Supplied data
--

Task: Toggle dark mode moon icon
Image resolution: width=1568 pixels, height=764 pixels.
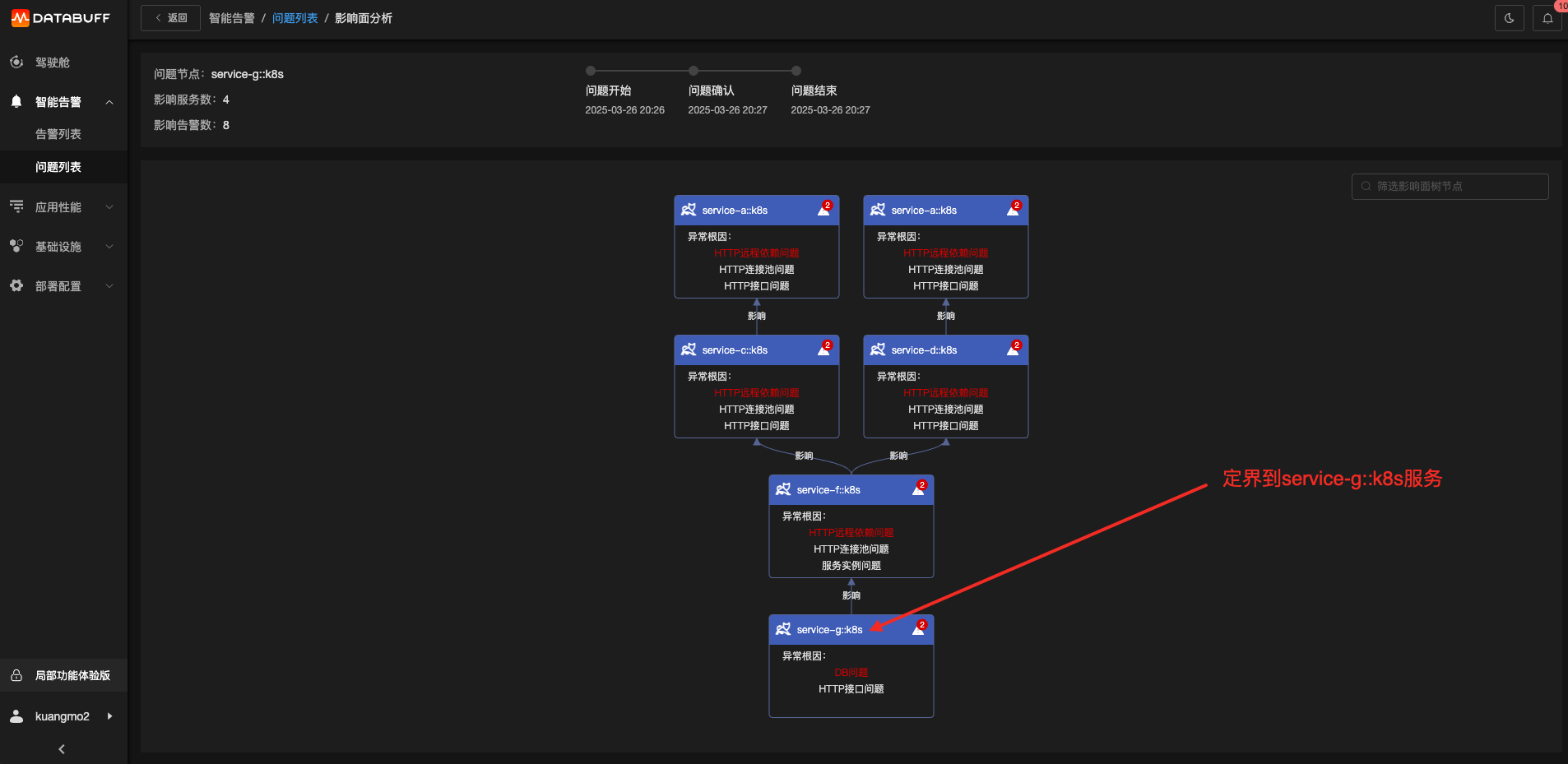Action: pos(1509,18)
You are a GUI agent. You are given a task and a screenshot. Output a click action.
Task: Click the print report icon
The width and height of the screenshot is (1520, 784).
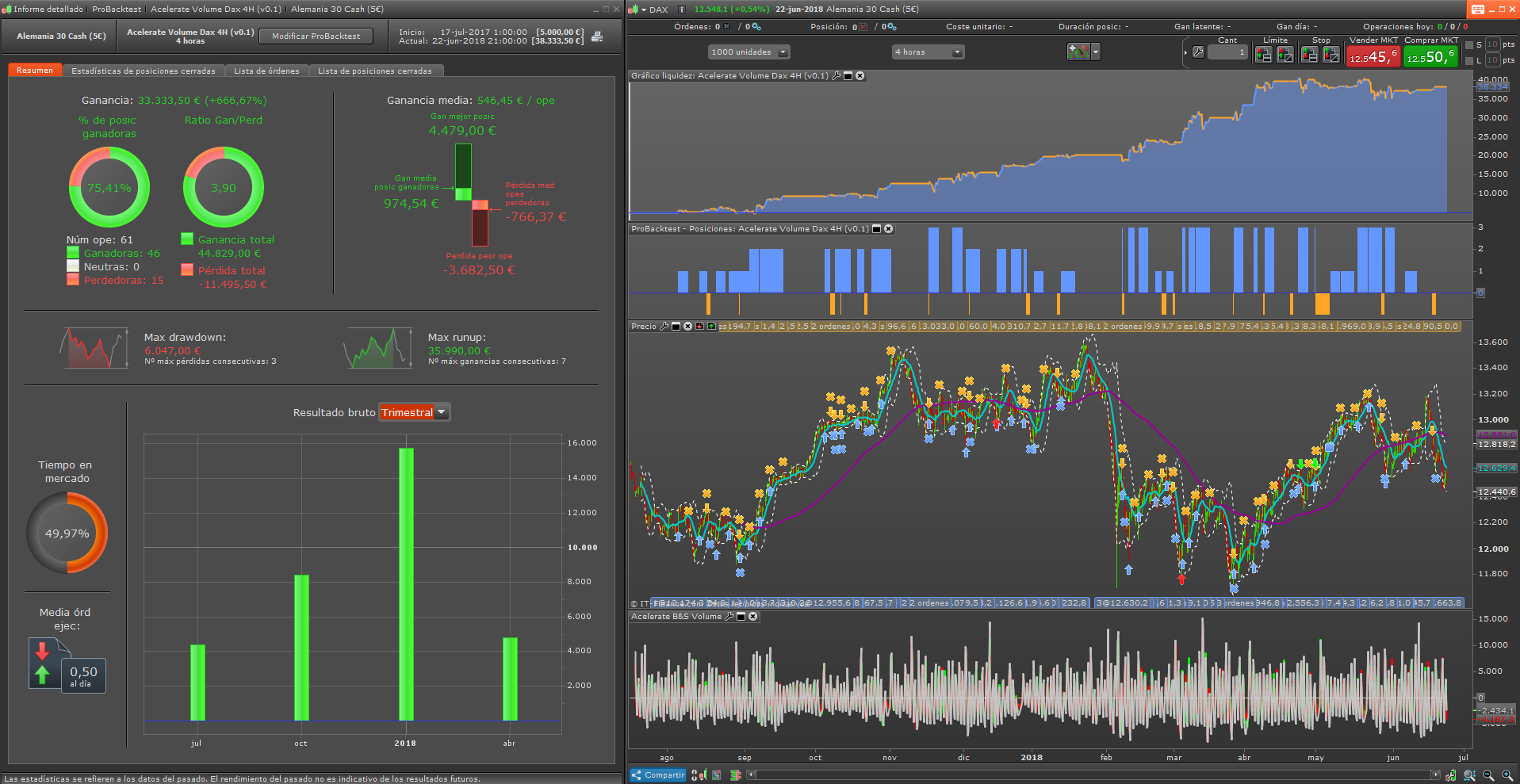coord(597,36)
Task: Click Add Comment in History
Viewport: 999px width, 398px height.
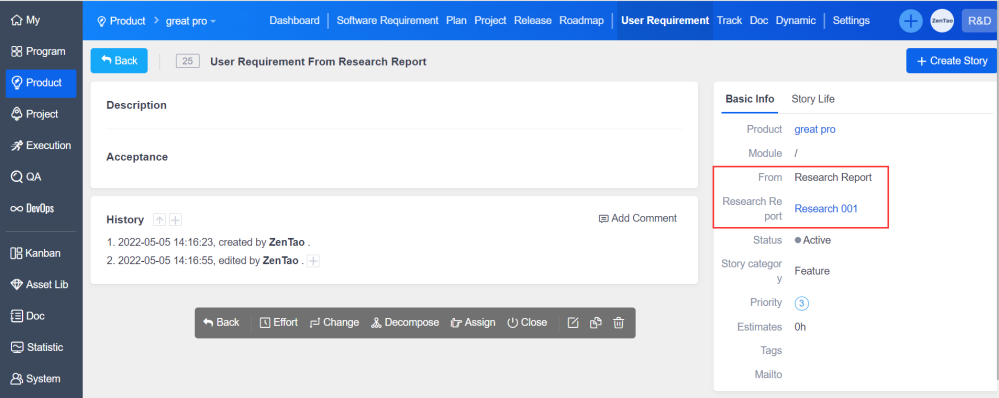Action: click(638, 218)
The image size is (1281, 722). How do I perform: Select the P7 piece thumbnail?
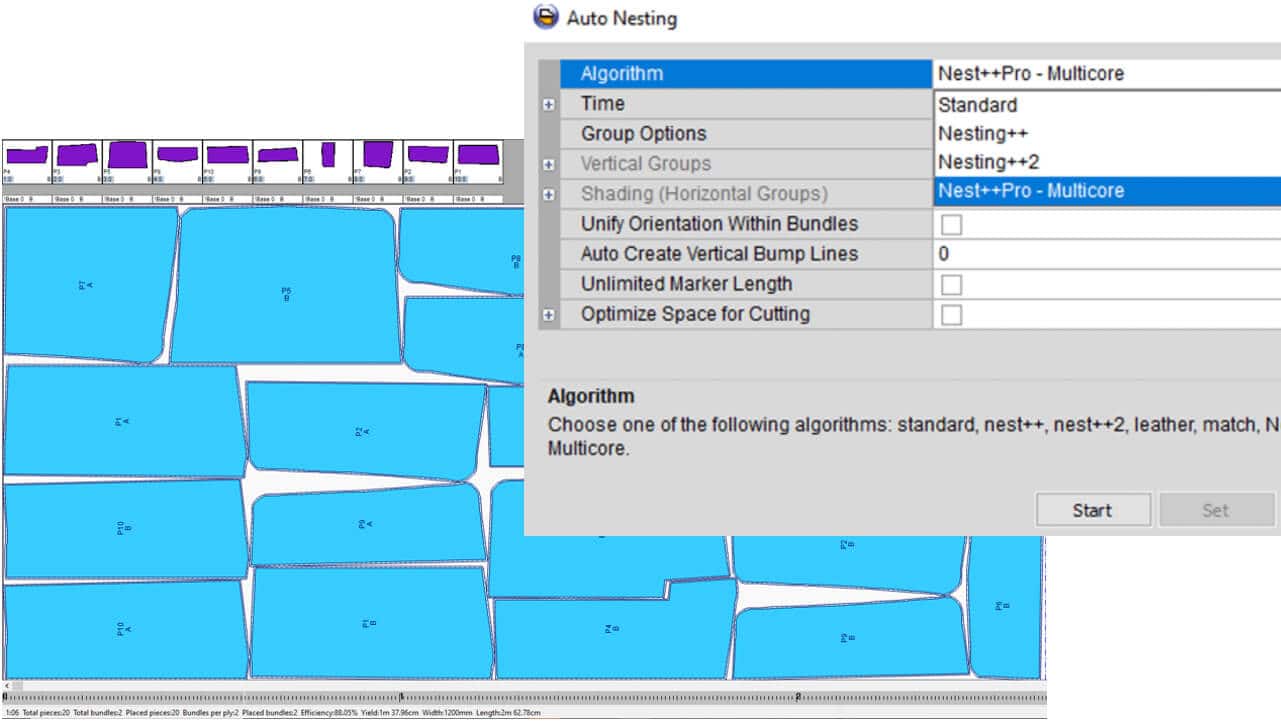pos(377,155)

--

Work to be completed
Give the listing above again in its entirety, exactly as written and free of images.

Answer box
Task: Toggle dark mode moon icon
Image resolution: width=1568 pixels, height=764 pixels.
Action: pos(1509,18)
You are a GUI agent. You are given a task and a screenshot. Output a click action.
Task: Click the print report icon
The width and height of the screenshot is (1520, 784).
coord(597,36)
Task: Click Add Comment in History
Viewport: 999px width, 398px height.
Action: click(638, 218)
The image size is (1281, 722). How do I perform: Select the P7 piece thumbnail?
pos(377,155)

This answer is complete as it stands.